The health of each network protocol or service is represented on the left side of the card by a distribution of the health score, a trend indicator, and a percentage of successful results. The right side of the card provides a listing of devices with failures related to these protocols and services.

  1. Hover over the card and click .

The health of each interface protocol or service is represented on the left side of the card by a distribution of the health score, a trend indicator, and a percentage of successful results. The right side of the card provides a listing of devices with failures related to interfaces, VLANs, and link MTUs.

View Devices with the Most Issues

It is useful to know which devices are experiencing the most issues with their system services, network services, or interfaces in general, as this can help focus troubleshooting efforts toward selected devices versus the service itself.

To view devices with the most issues, select Most Failures from the filter above the table on the right.

Devices with the highest number of issues are listed at the top. Scroll down to view those with fewer issues. To further investigate the critical devices, open the Switch card or the Events|Alarms and Events|Info cards and filter on the indicated switches.

View Devices with Recent Issues

It is useful to know which devices are experiencing the most issues with their with their system services, network services, or interfaces right now, as this can help focus troubleshooting efforts toward devices current issues.

To view devices with recent issues, select Recent Failures from the filter above the table on the right. Devices with the highest number of issues are listed at the top. Scroll down to view those with fewer issues. To further investigate the critical devices, open the Switch card or the Event cards and filter on the indicated switches.

Filter Results by Service

You can focus the data in the table on the right, by unselecting one or more services. Click the checkbox next to the service you want to remove from the data. In this example, we have unchecked MTU.

This removes the checkbox next to the associated chart and grays out the title of the chart, temporarily removing the data related to that service from the table. Add it back by hovering over the chart and clicking the checkbox that appears.

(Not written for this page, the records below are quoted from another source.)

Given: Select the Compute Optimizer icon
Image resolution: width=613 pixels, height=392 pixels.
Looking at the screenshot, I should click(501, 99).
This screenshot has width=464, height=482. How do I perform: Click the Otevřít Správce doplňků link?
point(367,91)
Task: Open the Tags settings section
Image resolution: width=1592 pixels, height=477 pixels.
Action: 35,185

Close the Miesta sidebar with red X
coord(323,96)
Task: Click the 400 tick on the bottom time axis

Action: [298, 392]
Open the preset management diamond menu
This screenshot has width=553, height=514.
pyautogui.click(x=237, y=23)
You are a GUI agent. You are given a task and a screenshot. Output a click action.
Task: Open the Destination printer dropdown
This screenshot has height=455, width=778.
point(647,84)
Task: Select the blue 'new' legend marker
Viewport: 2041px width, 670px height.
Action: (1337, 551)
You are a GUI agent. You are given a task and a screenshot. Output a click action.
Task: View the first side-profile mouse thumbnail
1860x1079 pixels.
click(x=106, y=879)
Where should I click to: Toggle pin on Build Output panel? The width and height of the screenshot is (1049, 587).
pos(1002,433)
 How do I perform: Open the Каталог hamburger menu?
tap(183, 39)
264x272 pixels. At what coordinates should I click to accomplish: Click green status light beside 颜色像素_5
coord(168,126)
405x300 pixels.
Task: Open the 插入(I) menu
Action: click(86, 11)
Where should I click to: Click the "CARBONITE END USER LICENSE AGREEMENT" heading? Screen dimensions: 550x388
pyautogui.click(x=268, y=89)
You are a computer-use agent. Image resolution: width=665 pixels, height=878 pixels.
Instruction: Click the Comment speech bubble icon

View Details of a Particular Service

From the relevant tab (System Health, Network Service Health, or Interface Health) on the large Network Health card, you can click on a chart to take you to the full-screen card pre-focused on that service data.

This example shows the results of clicking on the Agent chart.

View All Network Protocol and Service Validation Results

The Network Health card workflow enables you to view all of the results of all validations run on the network protocols and services during the designated time period.

To view all the validation results:

  1. Open or locate the Network Health card on your workbench.

  2. Change to the large card using the card size picker.

  3. Click <network protocol or service name> tab in the navigation panel.

  4. Look for patterns in the data. For example, when did nodes, sessions, links, ports, or devices start failing validation? Was it at a specific time? Was it when you starting running the service on more nodes? Did sessions fail, but nodes were fine?

Where to go next depends on what data you see, but a few options include:

  • Look for matching event information for the failure points in a given protocol or service.
  • When you find failures in one protocol, compare with higher level protocols to see if they fail at a similar time (or vice versa with supporting services).
  • Export the data for use in another analytics tool, by clicking and providing a name for the data file.